What are some of your guys hedgehogs' favorite snacks? I've tried a couple different things that Jose wants nothing to do with, so what are all of your little dudes favorites?


----------



## Nebular (Dec 28, 2010)

Turkey, chicken, and mealworms are Norman's favourite in no particular order. He seems to go bonkers the instant they're presented to him. I've tried giving him applies but they don't even register as "food" to his nose. No lick. No interest. Nothin'.


----------



## MissC (Nov 15, 2010)

Mealies, of course...and those little gross beetles mealies grow into...sooooo gross....eeewwwwwwww

and dried apple, bananas, mango and apricot cut into little tiny pieces. (Never the real stuff...must.be.dried.like.popcorn farts).
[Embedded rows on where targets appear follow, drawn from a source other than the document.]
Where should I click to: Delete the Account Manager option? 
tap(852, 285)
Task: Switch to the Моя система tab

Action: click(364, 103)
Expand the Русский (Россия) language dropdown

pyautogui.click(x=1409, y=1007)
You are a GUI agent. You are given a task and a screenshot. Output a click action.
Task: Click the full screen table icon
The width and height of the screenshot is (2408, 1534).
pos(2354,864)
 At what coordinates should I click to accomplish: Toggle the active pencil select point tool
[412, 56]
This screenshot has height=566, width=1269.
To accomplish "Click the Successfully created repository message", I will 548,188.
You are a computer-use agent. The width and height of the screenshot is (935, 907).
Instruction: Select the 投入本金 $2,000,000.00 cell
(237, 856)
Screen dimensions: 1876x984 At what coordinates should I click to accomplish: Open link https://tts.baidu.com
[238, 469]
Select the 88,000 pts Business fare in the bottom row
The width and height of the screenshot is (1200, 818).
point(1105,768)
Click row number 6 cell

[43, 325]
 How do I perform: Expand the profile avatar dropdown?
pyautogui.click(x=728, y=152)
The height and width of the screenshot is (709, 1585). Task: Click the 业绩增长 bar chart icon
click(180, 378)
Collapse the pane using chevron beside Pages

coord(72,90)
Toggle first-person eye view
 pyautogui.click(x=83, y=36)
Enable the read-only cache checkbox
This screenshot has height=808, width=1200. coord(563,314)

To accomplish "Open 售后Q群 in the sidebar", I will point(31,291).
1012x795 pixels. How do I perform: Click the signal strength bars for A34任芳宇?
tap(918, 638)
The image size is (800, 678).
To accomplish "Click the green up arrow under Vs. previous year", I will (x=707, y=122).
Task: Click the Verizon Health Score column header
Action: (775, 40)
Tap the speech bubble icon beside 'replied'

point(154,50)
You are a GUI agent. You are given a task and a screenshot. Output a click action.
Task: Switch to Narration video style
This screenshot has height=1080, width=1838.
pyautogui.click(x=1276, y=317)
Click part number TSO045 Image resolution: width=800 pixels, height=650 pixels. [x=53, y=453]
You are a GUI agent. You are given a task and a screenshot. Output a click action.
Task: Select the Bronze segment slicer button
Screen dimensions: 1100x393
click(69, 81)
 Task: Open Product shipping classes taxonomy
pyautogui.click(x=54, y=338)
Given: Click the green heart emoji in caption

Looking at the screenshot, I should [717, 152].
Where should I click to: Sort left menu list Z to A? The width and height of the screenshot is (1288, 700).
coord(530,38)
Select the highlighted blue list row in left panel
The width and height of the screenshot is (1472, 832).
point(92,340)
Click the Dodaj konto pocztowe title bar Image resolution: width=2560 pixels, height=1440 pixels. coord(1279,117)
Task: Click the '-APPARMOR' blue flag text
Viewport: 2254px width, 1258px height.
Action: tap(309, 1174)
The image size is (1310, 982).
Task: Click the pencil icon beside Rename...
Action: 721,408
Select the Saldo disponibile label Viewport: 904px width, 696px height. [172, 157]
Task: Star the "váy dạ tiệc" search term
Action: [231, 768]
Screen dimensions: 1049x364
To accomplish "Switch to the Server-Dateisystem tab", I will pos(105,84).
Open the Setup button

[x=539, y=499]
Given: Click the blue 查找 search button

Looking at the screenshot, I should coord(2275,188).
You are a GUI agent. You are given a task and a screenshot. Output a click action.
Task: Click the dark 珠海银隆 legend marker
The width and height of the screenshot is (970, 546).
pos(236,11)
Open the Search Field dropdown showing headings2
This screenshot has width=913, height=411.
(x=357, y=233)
The apple is particularly entertaining - it's like watching Snarf chew gum. :lol:


----------



## Alastrina (Sep 18, 2009)

Charley loves chicken (boiled or as baby food). He enjoys banana, sweet potato, and peach baby food also. Mealworms are another favorite he goes nutty for, and he gets Royal Canin Kitten 36 as a treat since I'm phasing it out of his diet and don't want to waste the ziploc baggie I have leftover ^_^


----------



## Greg0r13 (Jan 15, 2011)

seems like everyone loves mealies eh? He has some in his food mix that he always eats, I'll try some live ones and see how crazy Jose goes


----------



## Nebular (Dec 28, 2010)

I think the loving mealies thing is programmed into their little hedgie brains, along with huffing, pooping, and generally causing worry in the people that look after them for no real reason. :lol: Given that they're naturally insectivores, I'd be surprised to find one that doesn't like the ugly little things.


----------



## susanaproenca (Aug 14, 2010)

I have had success with mealworms, crickets, chicken, eggs, plain cooked hamburger meat, sweet potato, sweet potato & turkey baby food and the Wellness Healthy Indulgence pouches. They really like those!


----------



## Hedgieonboard (Nov 15, 2009)

Mealies are the favorite here above all other things :lol:


----------



## Lilysmommy (Jan 7, 2009)

Lily likes plain cooked chicken, mealies (though she hasn't gotten those in awhile), watermelon, green pea baby food, applesauce baby food, and the Wellness Healthy Indulgence pouches.


----------



## MichSignMan (Mar 31, 2014)

I have had no luck with my Prince Quilliam eating anything for a "treat", except mealworms... but, thanks to everyones input, I am gonna try a cooked egg right now. 
He won't even eat any "better" kind of hard cat food, just the same kind my cats eat.

Not to be gross.... but has anyone ever ate hedgehog besides me? BBQ is what I recommend, and from experience, remove the quills first


----------